7 Examples of Community Prevention Efforts from the 2017 CADCA Dose of Prevention Award Winner
The Pledge for Life Partnership was awarded the Dose of Prevention Award by the Community Anti-Drug Coalitions of America (CADCA) and the Consumer Healthcare Products Association (CHPA) for their diverse strategies to support medicine safety.
Communities across the US are making efforts to curb substance abuse in teens. We, as the Pledge for Life Partnership, are always trying to look for what is being overlooked in our community. Cough medicine abuse is definitely one of those issues.
Our capstone strategy is our Life Education Center mobile training unit that goes to the schools across Illinois’s Kankakee and Iroquois counties teaching healthy lifestyle choices. This “stop them before they start” prevention strategy was made possible to a core group of women in 1989 who came together after seeing the pain of losing too many to substance abuse. This environmental strategy enables us to have a positive impact on over 10,000 students each year. The students are then empowered to go home and share what they have learned with their parents to help guide the conversations between families about how they can choose healthy choices together. We begin this relationship with the students as Kindergarteners because we feel you can’t start early enough and we continue working with them until they graduate. In high school, they have the opportunity to serve on our Pledge for Life Partnership Youth Advisory Council where they are catalysts for community-level change
1989 – Many women in the Junior League came together to raise funds to purchase a mobile training unit to be able to reach all children with prevention messages continually from Kindergarten to high school.
We elevate our youth to be the experts to help teach our community about what is important to them. They are not just our future leaders but our current leaders – helping to create and guide our prevention strategies. Here are our top 10 examples of ways our youth impacted our community that could generate some ideas for your community:
#1: Empower youth to create positive social norms with a multi-media communication campaign
For example, we hosted contests challenging youth to create billboards, videos, radio Public Service Announcements, and social media messages about medicine safety. Fifth and sixth graders designed billboards and posters that were voted on by 7th and 8th graders in a mock election process carried out with assistance from the Kankakee County Clerk allowing us to use the actual voting machines.
Our Youth Advisory Council created positive social norms campaigns using memes with local data to highlight the large number of youth not using harmful substances using the hashtag #JoinTheCrowd.

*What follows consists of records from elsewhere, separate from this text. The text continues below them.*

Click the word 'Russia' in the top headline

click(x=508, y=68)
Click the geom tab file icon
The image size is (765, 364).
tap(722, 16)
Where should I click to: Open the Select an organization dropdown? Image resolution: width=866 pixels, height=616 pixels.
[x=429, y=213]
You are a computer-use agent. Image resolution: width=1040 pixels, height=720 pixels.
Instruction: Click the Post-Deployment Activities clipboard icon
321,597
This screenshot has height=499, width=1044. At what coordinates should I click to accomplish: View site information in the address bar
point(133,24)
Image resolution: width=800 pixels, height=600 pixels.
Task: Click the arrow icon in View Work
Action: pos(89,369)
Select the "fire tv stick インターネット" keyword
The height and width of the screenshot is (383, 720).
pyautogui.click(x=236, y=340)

#2: Recruit small groups to help spread the movement to create large-scale awareness
Give unique groups such as school robotics teams or speech clubs the chance to showcase what keeps them drug-free by sharing a post stating, “I would rather choose ________ than misusing medications. #bekindtothemind.”
#3: Have youth write a “Dear Future Me” letter.
Source: http://pledgeforlife.org/may-13th-19th-national-prevention-week/
#4: Create a fact sheet that youth can share at farmers markets, senior fairs, and other local community events.
#5: Make sure your community knows where your local drop-box locations are for people to safely dispose of unneeded medications.
We created a brochure with a magnet with information about how to safely dispose of unneeded medications at whichever drop-box is most convenient. We were so thankful for our army of volunteers to help us stuff the 12,000 letters we sent to parents of school-age children across our community. An amazing local non-profit that helps empower adults with special needs to make a difference in their community volunteered to help apply the magnets to the brochures while youth from alternative schools donated community service hours to stuff and label the envelopes.
#6: Get your medicine safety plan out there.
Recruit partners to help spread awareness and share any prevention materials through their social media accounts, on display boards, on their websites, and in person. Pharmacists, funeral homes, and grandparents have been coming back to us for more ways to spread awareness.
Source: http://pledgeforlife.org/
#7: Celebrate the strength of diverse partnerships.
Our progress with substance abuse prevention is made possible thanks to our diverse community partners. The Kankakee County State’s Attorney sponsored a “What Keeps Me DDrug-Free youth art competition. The local chapter of the National Association for the Advancement of Colored People hosted an opioid forum to raise awareness. The Kankakee County Hispanic Partnership helped us spread the word about our efforts. One of our rural communities hosted a school-based awareness event to address what parents, teachers, and students can do to prevent addiction. We celebrated our diverse partners with a “Rolling Out the Red Carpet” event where 60 local prevention all-stars were honored in front of 86 community members. We are so thankful for each and every one of our incredible partners that help piece together a safer and healthier community.
The Pledge for Life Partnership challenges you to think through who is being overlooked in your community and how you can help transform them into local prevention champions. Thank you for all the ways you play your part to help make your community safer and healthier.